Difficoltà sono segnalate da Coldiretti in Emilia lungo tutto il bacino del Po a partire da Piacenza dove è cadutala grandine anche sui vigneti, mentre in provincia di Reggio sono segnalate frane e nel ferrarese si soffrono le conseguenze della bomba d’acqua che ha colpito anche la provincia di Rovigo. Piogge abbondanti sui terreni della Romagna.

La Cia denuncia una situazione tragica anche in Umbria: in estremo ritardo la produzione di pomodori e meloni per effetto delle basse temperature che non aiutano la giusta maturazione degli ortaggi. Se il clima migliorerà nelle prossime ore, si può sperare in una lenta ripresa, ma con una produzione - sottolinea Cia - che comunque registra ormai una perdita del 50%. Campi sott’acqua anche in ampie fette della Toscana.
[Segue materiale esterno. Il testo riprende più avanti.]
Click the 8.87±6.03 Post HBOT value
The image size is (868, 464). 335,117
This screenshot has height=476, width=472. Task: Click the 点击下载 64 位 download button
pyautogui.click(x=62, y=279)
Piove sul bagnato in Puglia: “La straordinaria ondata di maltempo che imperversa da due mesi non ha risparmiato i campi soprattutto delle province di Taranto, Bari e Lecce; colpiti vigneti, frutteti e campi di grano - evidenzia la Coldiretti regionale - compromettendo la raccolta delle ciliegie, con la perdita fino al 60-70% della primizie Bigarreau. E ora tocca alla varietà Giorgia che sta risentendo delle continue piogge. Danni pesanti anche ad albicocche, uva e agli agrumi in fiore”. “È un vero e proprio crack per le angurie – insiste Coldiretti Puglia - con i campi allagati e le piantine andate distrutte. Oltre alle angurie, sono andate in fumo le piantine dei meloni, mentre gli ortaggi risultano in asfissia e marciti e sono gravi i danni ai vigneti”.

Particolarmente colpito il comparto ortofrutticolo campanoIn Basilicata le notevoli precipitazioni e i forti temporali, rileva Copagri, hanno danneggiato quasi tutte le colture ortofrutticole in campo, colpendo in particolar modo pesche, nettarine e albicocche. Danni ancora da quantificare anche in Sicilia e Sardegna.